Others who spoke noted the view of the statue would be obscured by the BRT buses traveling by. And Mr. Mendez said the site itself has limitations because of underground utilities that he said he has to avoid. And that doesn’t count the poles for traffic lights that will not be relocated and a new sidewalk that will need to be built on the Adams Street side of the plaza.

The tree, itself, also raised concern because of its implications as a symbol of lynching, an issue civil rights advocate Gary Flowers raised in the Free Press, but also for the way it would distract and obscure the view of the Walker statue.

Given the tight site, Councilwoman Robertson said she could not see how the tree could stay and allow for a clear view of the statue that the artist said would be 8 to 12 feet tall.

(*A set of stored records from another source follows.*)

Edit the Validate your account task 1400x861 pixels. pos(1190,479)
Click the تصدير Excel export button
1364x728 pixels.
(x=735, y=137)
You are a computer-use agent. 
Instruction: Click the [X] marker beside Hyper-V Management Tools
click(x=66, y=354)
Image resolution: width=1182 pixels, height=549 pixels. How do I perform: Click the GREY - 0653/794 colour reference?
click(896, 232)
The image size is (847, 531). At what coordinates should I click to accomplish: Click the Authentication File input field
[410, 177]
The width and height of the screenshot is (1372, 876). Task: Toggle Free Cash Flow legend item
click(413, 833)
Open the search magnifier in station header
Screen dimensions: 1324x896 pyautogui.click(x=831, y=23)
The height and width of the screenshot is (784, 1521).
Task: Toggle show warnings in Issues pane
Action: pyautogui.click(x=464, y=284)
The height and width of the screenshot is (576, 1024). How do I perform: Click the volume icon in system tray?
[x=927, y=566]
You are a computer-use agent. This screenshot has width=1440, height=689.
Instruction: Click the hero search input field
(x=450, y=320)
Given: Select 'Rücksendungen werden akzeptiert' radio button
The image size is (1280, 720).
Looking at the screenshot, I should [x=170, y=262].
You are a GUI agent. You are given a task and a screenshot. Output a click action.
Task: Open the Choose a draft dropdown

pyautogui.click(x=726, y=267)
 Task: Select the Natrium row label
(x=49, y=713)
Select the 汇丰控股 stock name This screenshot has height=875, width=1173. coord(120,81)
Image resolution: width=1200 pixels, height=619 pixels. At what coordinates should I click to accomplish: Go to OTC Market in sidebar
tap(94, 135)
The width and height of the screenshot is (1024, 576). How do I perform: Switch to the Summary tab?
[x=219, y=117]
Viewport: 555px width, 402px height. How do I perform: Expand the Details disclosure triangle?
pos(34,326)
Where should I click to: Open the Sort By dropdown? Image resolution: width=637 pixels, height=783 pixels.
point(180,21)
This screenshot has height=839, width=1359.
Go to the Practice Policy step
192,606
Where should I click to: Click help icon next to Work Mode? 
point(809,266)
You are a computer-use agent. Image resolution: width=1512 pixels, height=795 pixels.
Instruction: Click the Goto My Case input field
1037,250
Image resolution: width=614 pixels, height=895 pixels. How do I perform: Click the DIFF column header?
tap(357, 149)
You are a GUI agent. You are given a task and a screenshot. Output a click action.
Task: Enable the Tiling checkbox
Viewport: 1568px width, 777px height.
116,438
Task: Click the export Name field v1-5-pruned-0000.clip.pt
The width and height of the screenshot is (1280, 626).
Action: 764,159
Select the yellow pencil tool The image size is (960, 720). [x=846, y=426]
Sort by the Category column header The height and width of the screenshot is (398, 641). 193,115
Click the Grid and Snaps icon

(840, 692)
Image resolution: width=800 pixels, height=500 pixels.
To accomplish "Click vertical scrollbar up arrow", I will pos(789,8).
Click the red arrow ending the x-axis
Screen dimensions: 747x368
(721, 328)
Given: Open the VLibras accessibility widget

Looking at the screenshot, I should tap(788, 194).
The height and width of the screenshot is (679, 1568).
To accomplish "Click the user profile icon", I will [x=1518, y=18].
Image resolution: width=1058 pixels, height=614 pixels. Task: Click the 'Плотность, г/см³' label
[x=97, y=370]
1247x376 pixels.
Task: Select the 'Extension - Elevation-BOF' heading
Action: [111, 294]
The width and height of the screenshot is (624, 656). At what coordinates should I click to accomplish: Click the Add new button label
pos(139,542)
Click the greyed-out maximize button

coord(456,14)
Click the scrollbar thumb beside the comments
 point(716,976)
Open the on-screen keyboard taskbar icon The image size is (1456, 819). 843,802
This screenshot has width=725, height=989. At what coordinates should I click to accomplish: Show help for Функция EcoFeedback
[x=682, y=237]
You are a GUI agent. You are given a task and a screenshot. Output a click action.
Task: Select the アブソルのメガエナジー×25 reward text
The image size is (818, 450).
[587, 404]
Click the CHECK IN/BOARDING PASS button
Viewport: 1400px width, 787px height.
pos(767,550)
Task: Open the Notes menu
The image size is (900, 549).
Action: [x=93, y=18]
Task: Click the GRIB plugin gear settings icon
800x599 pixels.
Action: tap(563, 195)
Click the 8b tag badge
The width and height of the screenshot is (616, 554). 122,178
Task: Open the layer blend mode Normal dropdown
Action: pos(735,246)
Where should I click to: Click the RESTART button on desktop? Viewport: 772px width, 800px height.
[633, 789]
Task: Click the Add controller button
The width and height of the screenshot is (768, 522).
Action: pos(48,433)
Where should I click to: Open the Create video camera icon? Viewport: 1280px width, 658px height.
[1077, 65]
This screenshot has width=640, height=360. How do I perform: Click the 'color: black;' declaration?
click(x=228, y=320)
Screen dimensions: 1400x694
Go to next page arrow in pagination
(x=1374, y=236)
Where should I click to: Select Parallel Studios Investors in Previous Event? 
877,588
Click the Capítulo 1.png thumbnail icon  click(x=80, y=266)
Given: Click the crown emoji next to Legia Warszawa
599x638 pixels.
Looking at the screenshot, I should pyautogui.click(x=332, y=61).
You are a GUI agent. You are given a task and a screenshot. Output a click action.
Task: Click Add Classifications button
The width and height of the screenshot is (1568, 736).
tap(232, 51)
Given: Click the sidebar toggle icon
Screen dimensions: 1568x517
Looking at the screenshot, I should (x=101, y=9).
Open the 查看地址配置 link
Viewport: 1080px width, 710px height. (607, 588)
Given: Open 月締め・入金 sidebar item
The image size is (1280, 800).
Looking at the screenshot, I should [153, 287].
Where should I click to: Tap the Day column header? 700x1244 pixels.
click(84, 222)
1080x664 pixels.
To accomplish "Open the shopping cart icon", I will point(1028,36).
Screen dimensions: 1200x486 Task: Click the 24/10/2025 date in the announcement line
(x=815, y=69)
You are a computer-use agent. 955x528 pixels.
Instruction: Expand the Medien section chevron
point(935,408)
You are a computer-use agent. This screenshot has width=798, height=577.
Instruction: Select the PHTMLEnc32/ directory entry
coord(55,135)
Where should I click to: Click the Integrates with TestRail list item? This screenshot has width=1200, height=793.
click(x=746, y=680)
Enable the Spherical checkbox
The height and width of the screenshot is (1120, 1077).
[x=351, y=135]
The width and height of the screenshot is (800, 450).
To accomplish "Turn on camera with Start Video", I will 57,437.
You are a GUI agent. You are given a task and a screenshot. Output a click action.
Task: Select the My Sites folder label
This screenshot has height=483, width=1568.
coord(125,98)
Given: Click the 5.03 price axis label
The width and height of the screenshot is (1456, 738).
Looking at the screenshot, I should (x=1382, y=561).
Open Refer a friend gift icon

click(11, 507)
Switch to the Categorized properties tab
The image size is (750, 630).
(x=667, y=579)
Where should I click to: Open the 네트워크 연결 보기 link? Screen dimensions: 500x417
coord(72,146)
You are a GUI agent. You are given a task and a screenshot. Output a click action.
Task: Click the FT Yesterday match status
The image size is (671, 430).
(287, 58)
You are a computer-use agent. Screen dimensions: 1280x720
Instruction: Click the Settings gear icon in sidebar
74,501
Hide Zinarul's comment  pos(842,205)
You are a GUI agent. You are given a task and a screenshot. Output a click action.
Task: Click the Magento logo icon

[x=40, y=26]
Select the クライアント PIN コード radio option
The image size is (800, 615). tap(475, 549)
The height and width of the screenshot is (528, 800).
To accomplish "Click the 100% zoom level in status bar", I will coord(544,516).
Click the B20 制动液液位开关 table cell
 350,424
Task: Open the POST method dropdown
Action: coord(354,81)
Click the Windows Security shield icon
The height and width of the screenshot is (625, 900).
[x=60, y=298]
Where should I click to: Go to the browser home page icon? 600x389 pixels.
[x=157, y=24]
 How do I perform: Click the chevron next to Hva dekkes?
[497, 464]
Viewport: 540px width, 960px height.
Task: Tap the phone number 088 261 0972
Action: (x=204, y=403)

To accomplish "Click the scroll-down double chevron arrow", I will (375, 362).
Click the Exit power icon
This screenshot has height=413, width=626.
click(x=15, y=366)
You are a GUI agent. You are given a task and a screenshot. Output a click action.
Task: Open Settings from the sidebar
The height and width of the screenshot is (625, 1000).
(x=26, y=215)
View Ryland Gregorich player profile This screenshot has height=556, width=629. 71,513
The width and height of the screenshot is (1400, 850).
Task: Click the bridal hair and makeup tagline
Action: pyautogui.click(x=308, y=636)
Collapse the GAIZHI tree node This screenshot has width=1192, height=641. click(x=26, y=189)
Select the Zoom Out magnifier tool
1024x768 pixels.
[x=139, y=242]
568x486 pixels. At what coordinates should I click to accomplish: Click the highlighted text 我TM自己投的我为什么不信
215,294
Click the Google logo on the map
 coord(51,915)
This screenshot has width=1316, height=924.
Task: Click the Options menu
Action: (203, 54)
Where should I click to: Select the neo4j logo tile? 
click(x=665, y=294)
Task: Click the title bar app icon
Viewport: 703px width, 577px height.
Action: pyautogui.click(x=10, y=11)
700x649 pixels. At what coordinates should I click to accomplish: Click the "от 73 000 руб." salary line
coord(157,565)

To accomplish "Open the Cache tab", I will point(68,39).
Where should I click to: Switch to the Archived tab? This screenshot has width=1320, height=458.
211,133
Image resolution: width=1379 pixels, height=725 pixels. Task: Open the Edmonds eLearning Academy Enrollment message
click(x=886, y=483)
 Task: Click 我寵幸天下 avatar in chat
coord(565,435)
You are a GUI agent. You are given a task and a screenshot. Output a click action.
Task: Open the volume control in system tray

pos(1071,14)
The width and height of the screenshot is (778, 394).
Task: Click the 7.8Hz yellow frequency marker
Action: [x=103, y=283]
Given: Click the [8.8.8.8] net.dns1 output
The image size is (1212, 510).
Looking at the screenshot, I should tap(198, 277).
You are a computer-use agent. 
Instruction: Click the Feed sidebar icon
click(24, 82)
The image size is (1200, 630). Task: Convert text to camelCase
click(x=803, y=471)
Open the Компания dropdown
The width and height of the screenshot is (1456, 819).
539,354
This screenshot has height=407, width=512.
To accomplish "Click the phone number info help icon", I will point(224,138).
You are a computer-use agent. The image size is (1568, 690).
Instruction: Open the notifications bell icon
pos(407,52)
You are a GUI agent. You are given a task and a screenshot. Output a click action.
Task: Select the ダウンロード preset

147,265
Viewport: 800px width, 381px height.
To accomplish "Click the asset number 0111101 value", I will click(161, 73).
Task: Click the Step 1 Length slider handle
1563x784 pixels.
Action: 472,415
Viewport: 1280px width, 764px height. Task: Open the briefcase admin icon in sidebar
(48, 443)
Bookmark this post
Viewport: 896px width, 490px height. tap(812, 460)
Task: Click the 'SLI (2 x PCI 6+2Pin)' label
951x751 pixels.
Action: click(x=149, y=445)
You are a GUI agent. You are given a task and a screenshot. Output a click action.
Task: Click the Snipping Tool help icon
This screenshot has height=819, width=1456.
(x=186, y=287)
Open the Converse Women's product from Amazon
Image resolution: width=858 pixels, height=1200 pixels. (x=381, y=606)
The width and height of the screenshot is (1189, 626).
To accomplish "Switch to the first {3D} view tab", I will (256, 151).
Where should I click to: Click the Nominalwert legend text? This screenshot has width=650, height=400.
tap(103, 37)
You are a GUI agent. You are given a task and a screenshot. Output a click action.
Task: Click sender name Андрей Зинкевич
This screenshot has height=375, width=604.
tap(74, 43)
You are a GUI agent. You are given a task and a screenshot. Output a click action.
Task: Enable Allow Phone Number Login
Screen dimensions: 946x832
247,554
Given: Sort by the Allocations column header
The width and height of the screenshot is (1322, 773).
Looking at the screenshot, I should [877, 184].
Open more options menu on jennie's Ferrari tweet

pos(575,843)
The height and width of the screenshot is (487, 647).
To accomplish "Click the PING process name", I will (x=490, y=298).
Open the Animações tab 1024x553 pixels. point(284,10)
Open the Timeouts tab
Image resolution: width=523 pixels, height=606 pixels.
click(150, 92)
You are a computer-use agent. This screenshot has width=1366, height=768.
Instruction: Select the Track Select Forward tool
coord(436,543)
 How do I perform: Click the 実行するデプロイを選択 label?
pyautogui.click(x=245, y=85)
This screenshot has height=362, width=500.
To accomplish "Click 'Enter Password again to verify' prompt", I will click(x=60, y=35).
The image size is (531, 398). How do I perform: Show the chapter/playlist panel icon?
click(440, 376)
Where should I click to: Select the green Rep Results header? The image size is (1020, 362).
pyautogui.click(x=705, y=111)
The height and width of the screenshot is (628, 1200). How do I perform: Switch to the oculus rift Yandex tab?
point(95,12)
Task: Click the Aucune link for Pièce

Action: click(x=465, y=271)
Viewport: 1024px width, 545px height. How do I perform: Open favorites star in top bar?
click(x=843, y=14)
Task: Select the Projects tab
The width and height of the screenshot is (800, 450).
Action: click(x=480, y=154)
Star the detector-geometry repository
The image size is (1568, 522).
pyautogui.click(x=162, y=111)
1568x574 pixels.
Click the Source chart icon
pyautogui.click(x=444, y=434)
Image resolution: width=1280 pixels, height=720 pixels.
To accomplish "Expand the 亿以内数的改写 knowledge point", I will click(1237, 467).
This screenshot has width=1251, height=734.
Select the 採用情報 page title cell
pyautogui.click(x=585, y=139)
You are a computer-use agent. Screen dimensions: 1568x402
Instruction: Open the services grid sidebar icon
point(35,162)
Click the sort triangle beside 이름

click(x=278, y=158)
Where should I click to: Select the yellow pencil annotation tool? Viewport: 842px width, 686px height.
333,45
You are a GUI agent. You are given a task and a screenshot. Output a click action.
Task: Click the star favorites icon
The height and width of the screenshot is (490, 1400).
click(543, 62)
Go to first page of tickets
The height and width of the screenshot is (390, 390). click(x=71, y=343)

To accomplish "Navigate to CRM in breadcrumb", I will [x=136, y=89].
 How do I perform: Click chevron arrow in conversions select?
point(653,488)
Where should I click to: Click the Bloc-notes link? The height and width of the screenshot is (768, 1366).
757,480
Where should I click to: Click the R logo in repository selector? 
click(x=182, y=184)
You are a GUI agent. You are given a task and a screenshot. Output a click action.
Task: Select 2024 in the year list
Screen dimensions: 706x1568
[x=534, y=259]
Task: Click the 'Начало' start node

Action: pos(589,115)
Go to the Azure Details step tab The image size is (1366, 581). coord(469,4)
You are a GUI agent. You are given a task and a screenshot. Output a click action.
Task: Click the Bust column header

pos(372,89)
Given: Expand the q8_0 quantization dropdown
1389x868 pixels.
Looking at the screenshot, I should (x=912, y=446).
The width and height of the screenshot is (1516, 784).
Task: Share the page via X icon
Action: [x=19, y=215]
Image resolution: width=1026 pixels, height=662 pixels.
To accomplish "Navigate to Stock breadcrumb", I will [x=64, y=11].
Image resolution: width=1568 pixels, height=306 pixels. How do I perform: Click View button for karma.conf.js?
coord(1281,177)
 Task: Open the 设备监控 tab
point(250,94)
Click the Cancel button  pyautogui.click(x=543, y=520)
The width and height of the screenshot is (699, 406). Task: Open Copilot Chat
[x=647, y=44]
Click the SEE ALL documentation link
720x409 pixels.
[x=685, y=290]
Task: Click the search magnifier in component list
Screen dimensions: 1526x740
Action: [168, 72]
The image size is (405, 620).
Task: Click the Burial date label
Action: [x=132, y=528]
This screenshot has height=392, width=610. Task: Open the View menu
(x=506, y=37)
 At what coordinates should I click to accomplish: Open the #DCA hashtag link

Others also expressed concern that the tree could fill up half the site and would diminish the statue. That included Johnny Mickens III, a great-grandson of Mrs. Walker, who urged on behalf of six other great-grandchildren that the tree be removed to ensure his great-grandmother is the dominant focus.

“Does anyone know of another Richmond statue that is shaded by a tree?” another city resident, Michael G. Brown, asked the audience. “How about the statue of A.P. Hill? Or “Stonewall” Jackson? Or the Statue of Liberty? Or the cross that marks the arrival of English explorers? Enough said.”

Chantel Taylor also pleaded for the removal of the tree so it would not hover above “one of our sheroes.” She said even if some in the audience could not understand, the tree would be offensive to many who would see it as a symbol of the hangings that took so many black lives in the past.

When the audience was polled on a scale of 1 to 10, 43 percent of the audience pushed 1 on their wireless electronic counters to agree that the tree “detracts from the space,” with smaller percentages hitting 2, 3 and 4 to indicate the tree did not belong.

At least 39 percent showed support for the tree by pressing 10, with one audience member saying removing the tree would be like taking “a life.”

Mayor Dwight C. Jones earlier endorsed saving the tree.

Mr. Flowers stepped forward to speak after Mr. Mendez suggested that Mrs. Walker should be considered as “a bridge” between the then-divided black and white communities, saying that’s how he would like to portray her.

In passionate tones, Mr. Flowers disputed that view. He said Mrs. Walker “was a race woman” who fought back against the white supremacists and Jim Crow through her efforts to start businesses and also to speak up for “freedom and equality” for black people.

He expressed dismay that Mr. Mendez would even consider creating a softer view of Mrs. Walker, rather than showing her as the proud, strong, vibrant leader who sought to uplift the black community and was engaged in the fight for equal rights, including joining the 1904 boycott of segregated streetcars.

This was the first and only public session that is to be held to gather public opinion, but the Public Arts Commission is hoping those who could not attend would submit their views to City Hall.